Yes!  As a former small business owner, yes, this is important.   I understood pricing my old business & used that as a basis for pricing my art.  I knew from talking to other artists that I had a much better handle on pricing than any artist I had met (and I’ve met hundreds due to Artomatic).  There was still something wrong.  I still felt I was missing something important….

Then I started watching The Profit & realized I had no idea what my profit percentage was.  I added the formula to my spreadsheet, sat back, & spent some time being depressed.  I had underpriced a lot of my pieces, even for me.  The amount of money I made on any given piece seemed good enough.  Except it wasn’t good enough.  Not by a long shot.  I realized I was making only 20-30% on a lot of pieces (not all but way too many).  I can’t rent a real studio when I only make 20% per piece!

This even caused me to retire several themes & mediums. I realized I had thousands of dollars of ‘stuff’ in my studio, some of it was there for years unused (nature of the beast as they say).  I had invested so much into themes I could barely sell for more than 20% profit.  Madness!  I sold off my inventory (at a loss) and refocused my efforts.  I’m now more creative, productive, and profitable!

The profit percentage line cannot be overlooked!!

Artists Are Small Business Owners

The moment you put a price tag on a piece of your art, you’re a small business owner.  When you act like a small business owner, and not “just an artist,” you get a much clearer sense of what you should and should not be doing:

  • Maybe you could quit your day job if you just tweaked your pricing a bit.
  • Perhaps you need to shop around for your frames a bit more now that you see just how much they’re costing you.
  • Maybe you could afford that new easel or class or whatever if you just charged a bit more.
  • Maybe you work in multiple mediums & themes like I did…..and maybe, like me, you shouldn’t be.
  • Perhaps you need to think a bit more about paying yet another round of entry fees to that gallery that has never accepted your work.

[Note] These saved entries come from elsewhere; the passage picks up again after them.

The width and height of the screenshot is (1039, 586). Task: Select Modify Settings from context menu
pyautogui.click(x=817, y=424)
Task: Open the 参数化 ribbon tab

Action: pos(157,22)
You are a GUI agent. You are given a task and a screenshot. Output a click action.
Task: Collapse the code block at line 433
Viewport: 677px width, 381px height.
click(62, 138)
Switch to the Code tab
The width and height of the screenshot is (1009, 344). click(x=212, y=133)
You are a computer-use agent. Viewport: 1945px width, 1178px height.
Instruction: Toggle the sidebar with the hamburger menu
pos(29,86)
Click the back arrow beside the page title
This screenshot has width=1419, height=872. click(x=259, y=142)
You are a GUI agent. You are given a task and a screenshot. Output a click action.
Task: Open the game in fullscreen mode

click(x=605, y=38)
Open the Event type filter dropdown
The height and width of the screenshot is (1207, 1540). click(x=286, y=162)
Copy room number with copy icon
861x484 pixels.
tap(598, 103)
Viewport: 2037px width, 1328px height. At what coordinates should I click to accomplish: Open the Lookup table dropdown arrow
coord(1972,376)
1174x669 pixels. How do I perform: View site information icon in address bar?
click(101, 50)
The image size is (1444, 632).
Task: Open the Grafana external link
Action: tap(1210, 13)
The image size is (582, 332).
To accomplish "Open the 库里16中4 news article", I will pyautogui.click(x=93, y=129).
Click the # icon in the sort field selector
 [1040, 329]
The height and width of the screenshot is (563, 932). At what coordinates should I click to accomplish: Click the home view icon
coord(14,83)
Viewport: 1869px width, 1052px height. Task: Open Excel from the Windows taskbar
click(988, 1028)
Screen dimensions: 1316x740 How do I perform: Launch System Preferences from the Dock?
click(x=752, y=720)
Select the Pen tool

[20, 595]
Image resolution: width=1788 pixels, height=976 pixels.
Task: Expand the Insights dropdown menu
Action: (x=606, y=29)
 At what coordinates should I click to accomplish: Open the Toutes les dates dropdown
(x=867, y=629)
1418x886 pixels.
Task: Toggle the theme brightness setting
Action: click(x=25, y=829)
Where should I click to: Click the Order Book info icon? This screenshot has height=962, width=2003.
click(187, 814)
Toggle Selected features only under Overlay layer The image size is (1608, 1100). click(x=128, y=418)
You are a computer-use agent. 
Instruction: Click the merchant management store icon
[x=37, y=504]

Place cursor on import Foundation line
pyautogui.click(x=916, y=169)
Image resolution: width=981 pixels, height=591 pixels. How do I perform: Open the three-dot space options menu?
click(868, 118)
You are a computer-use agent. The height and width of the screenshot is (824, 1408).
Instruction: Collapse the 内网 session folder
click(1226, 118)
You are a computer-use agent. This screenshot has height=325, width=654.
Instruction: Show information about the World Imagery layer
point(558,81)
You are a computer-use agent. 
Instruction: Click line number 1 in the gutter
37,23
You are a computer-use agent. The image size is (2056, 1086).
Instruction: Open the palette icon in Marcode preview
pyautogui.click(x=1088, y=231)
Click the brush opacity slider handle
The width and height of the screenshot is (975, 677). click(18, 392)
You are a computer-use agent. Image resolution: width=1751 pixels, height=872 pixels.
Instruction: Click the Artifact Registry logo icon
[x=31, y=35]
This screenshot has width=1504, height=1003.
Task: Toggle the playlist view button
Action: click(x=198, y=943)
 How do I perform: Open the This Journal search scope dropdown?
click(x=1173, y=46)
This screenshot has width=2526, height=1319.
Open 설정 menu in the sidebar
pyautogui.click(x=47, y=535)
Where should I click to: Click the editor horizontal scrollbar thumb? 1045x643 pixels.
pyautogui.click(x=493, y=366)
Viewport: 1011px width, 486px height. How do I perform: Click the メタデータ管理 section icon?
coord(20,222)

Maybe you feel like you’re making OK money on your art.  But guess what?  Feelings are liars.  Know your numbers and know you’re making OK money on your art!

A Pricing Formula Protects Agains Scams 

Having set pricing formulas can also save you from getting screwed by the art world.  Too often artists go along with whatever the gallery wants.  I’ve heard that some galleries tell artists that they may have to discount the work to sell it.  But if they do, that discount is deducted, entirely, from the artist’s commission.  If they give the client a 20% discount, the artist only gets 30% commission instead of 50% (assuming a 50/50 split without a discount).  First, I’d walk the moment a gallery suggested I bear the brunt of their “discount” entirely.  But the formula makes sure I do because my profit percentage would likely fall below my target.  I’m not a charity any more than the gallery is.  If they can’t sell my work without a discount, they’re bad at their jobs.  Time to find a new gallery!

The forumla also protects you against “donating” your art.  Exposure is a myth.  Any charity should give at least some of the proceeds to the artist.  It cost you something to make it.  When you see pieces show up with negative profits (meaning you lost money because you gave it away), you’ll think twice before mindlessly agreeing to another charity request.

How to Price Art

No You Didn’t Learn This In Art School

I didn’t either.  In fact, most of my professors scoffed at the idea of selling art.  Those that didn’t insisted the Art World handles that.  That’s dangerous.  That’s why they have day jobs.  The Art World doesn’t have an artist’s best interest at heart.  It uses artists to the benefit of wealthy collectors.

You can either pretend that’s not true & hope the Magic Art Fairy comes & makes you successful.  Or.  You can embrace your new status as a business owner & learn how businesses function.  You don’t need to go to college, just a bit of reading every now & then. Having a formula is business 101.  See?  You just read an article on how to price art so you’re already on your way. Congrats!